Страница 3 из 101
— Скажите, какие нежности при нашей бедности! — хохотнул отец и пригнул ее голову к коленям. — Ну что, архаровцы, банда батьки Кныша, с Победой, что ли?!
— С Победой! Банда батьки Кныша! — закричал и я, вытянул Томку по спине и стал ее щекотать, ощущая щемливую оцепенелость в руках, когда вдруг касался ее грудок.
— Отстань! Отстань! Фу! Дурак! — крикнула Томка, ударяя меня по рукам. Я ржанул, взбрыкнул козлом и убежал, немного смущенный.
С некоторых пор очень изменились наши отношения с Томкой. Всего какой-нибудь год назад мы были с ней неплохими друзьями, хоть она и девчонка. Она никогда не ябедничала на меня родителям, и мы вместе мечтали, как сбежим на фронт: я разведчиком, а она санинструктором в ту же часть. Когда училась в восьмом, она тайком от матери ходила на курсы медсестер, и, как ни хотелось мне сболтнуть об этом, я ее, конечно, тоже не выдал. Но не так давно, вспомнить-подумать, так примерно со времен Сандомирского плацдарма на Висле, и когда наши вышли в Восточную Пруссию да заставили финнов, мадьяр, мамалыжников и прочих фрицевских прихлебателей показать тем большой кукиш с маслом, и для всех стало понятно, что война все равно скоро кончится, Томка вдруг решила стать артисткой. Я даже помню, как это в первый раз начало проясняться. Она насмотрелась картины «Жди меня», долго вертелась перед зеркалом и сказала:
— Витька, а ведь верно — я немножечко похожа на Валентину Серову? Брови и разрез глаз...
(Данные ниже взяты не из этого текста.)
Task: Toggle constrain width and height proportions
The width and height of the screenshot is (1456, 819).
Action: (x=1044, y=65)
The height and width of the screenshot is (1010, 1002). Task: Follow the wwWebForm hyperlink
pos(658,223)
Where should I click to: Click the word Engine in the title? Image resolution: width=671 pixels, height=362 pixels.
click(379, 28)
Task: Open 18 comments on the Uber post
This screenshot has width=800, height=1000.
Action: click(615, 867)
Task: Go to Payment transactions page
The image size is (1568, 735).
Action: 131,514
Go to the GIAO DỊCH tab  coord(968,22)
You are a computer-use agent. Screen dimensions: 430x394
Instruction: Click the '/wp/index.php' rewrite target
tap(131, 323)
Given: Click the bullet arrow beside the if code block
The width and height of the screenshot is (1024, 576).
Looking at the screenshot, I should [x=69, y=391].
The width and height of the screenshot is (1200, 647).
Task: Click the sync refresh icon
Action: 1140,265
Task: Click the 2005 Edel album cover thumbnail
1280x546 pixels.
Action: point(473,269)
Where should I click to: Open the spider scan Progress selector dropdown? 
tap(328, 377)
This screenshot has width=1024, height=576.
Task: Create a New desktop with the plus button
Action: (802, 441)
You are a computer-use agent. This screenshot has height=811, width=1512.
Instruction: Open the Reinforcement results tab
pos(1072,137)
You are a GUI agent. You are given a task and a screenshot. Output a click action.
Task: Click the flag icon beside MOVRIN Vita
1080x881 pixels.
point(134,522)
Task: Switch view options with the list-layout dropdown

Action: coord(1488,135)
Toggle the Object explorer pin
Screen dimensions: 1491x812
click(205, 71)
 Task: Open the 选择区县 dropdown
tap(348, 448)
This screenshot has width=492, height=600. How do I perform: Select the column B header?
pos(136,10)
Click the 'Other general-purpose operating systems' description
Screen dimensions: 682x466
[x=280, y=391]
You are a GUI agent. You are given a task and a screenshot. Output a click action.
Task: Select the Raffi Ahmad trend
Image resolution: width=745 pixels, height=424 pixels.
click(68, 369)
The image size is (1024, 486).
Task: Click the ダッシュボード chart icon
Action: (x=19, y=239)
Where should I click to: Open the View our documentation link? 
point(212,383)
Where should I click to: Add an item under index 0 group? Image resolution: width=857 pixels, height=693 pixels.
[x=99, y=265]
Если бы Томка спросила, не похожа ли она на Веру Марецкую в «Она защищает Родину», — это было бы куда ни шло, понятно, хотя, конечно, смешно. А то, подумаешь, — Серова, «Жди меня», девушка с характером... Длинноногая цапля какая-то, а из-за нее вон какие хорошие люди расстраивались и чуть ли не погибали, как тот майор — ну, командир партизанского отряда в этой кинушке.
— Дурью маешься, — сказал я ей тогда обычными отцовскими словами, а она дернула плечиком и по-отцовски свела брови в линеечку.
После этого Томка в шефских концертах стала не только петь, а еще и декламировать стихотворения Константина Симонова. И даже, кажется, занималась с Ольгой Кузьминичной. На самом деле, видать, готовилась в артистки.
Но не в этом было самое главное. Мы перестали с ней быть настоящими, заправскими друзьями, когда ей начали передавать через меня записочки сперва Сережка Миронов, мой же дружок, а потом и Володя-студент. Я и сам знал, что на свете бывает любовь, только никак не мог взять в толк, чего такого они могли найти в нашей Томке. Я стал всяко присматриваться к ней, а потом и начал подсматривать, когда она раздевалась и одевалась. Это было нехорошо и очень стыдно, но я уже ничего не мог с собою сделать. Относиться к сестре по-прежнему я больше не мог, Она, видимо, почувствовала что-то, а вполне может статься, и заметила такое мое воровство, стала со мной бранчливой и недружелюбной и всегда всячески старалась подчеркнуть, что она будто взрослая, а я все еще малолетка, пацан. Тогда и я принялся ей хамить по-всякому, подпускать разные шпильки, иногда очень противные и мне самому.
А Томка как раз была очень нужна мне. То есть, конечно, не она сама, но она была единственной девчонкой, с которой я мог бы поговорить обо всем. И подглядывал я вовсе не за ней, а просто мне очень стало нужно понять, что со мной такое... Да и не понять — что со мной-то, я понимал, — а... А я ничего не знал. Я не знал, что мне нужно делать и чего делать было нельзя, чтобы не навредить и не испортить всего. У меня была одна тайна, и не с кем оказалось поделиться ею, потому что, скажи про это ребятам, — они тебя тут же засмеют да еще и станут всю жизнь дразнить потом. Да кабы только меня!.. И молчать я тоже больше почти что не мог, потому что меня как будто распирало что-то особенное, а иногда, наоборот, становилось до того тошно, неспокойно и муторно на душе, что хоть плачь, будто ты какой-то там слюнтяй, и я ума не мог приложить, как сделать, чтобы становилось все хорошо и никогда не ставало стыдно, больно и тоскливо. Но Томка дальше и дальше отходила от меня...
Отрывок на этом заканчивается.